#### [WORK ORDER]
From the line containing "Open User Reports from the toolbar" down to the final line of the entries below, quote every line verbatim. Exclude pictures.

#### [MATERIAL FOR THIS EXERCISE]
◇ ◇ ◇ ◇

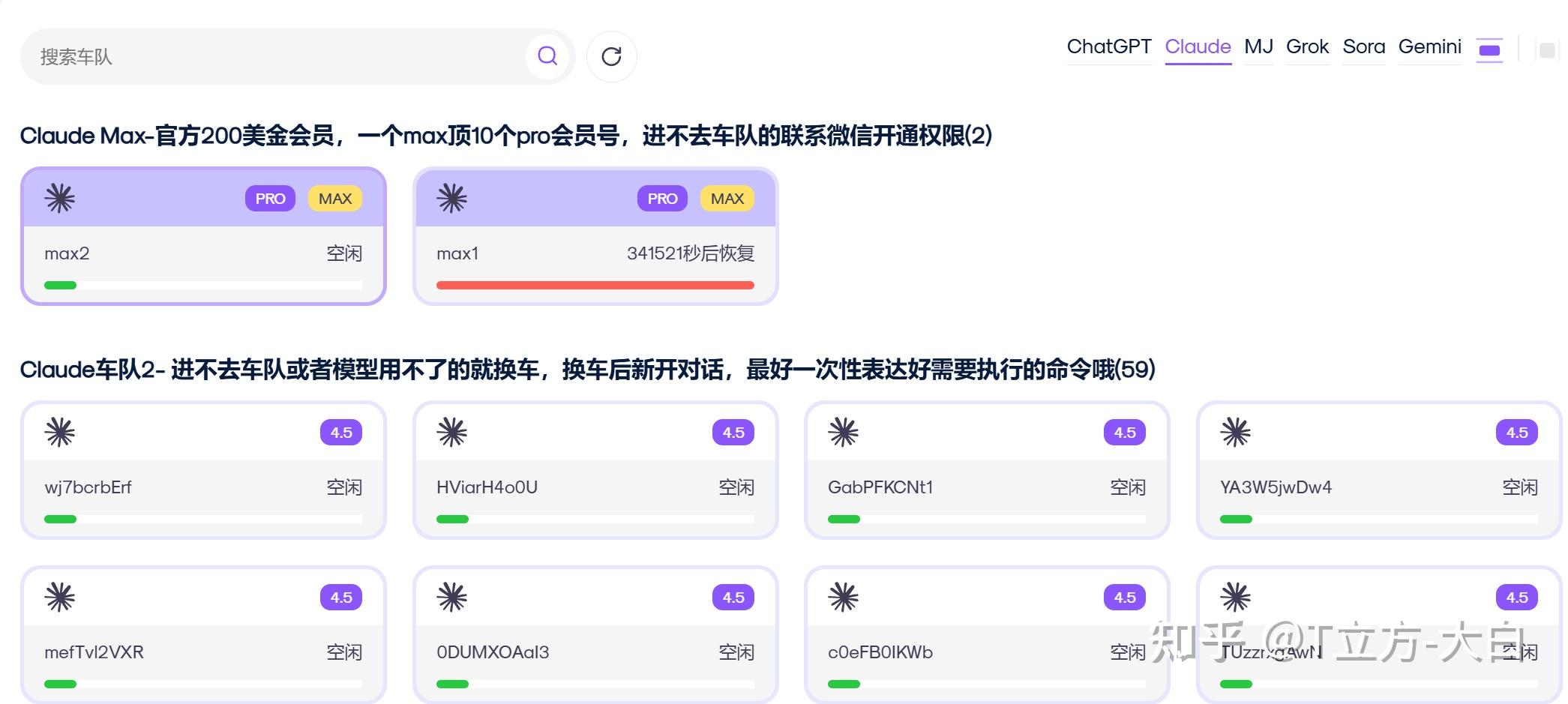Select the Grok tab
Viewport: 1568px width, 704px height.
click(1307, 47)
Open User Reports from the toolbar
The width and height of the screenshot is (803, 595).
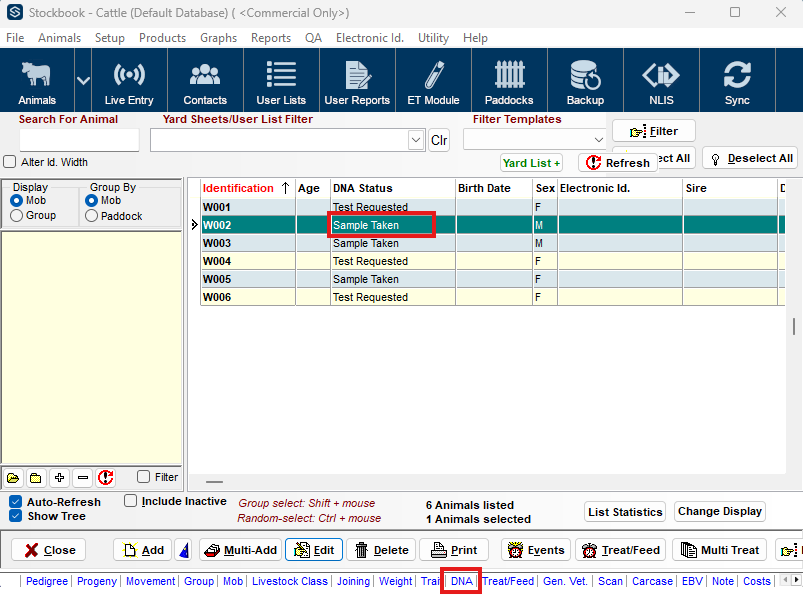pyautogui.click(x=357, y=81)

◇ ◇ ◇ ◇

#### [SOLUTION TO THE PROBLEM]
Open User Reports from the toolbar
The width and height of the screenshot is (803, 595).
pyautogui.click(x=357, y=81)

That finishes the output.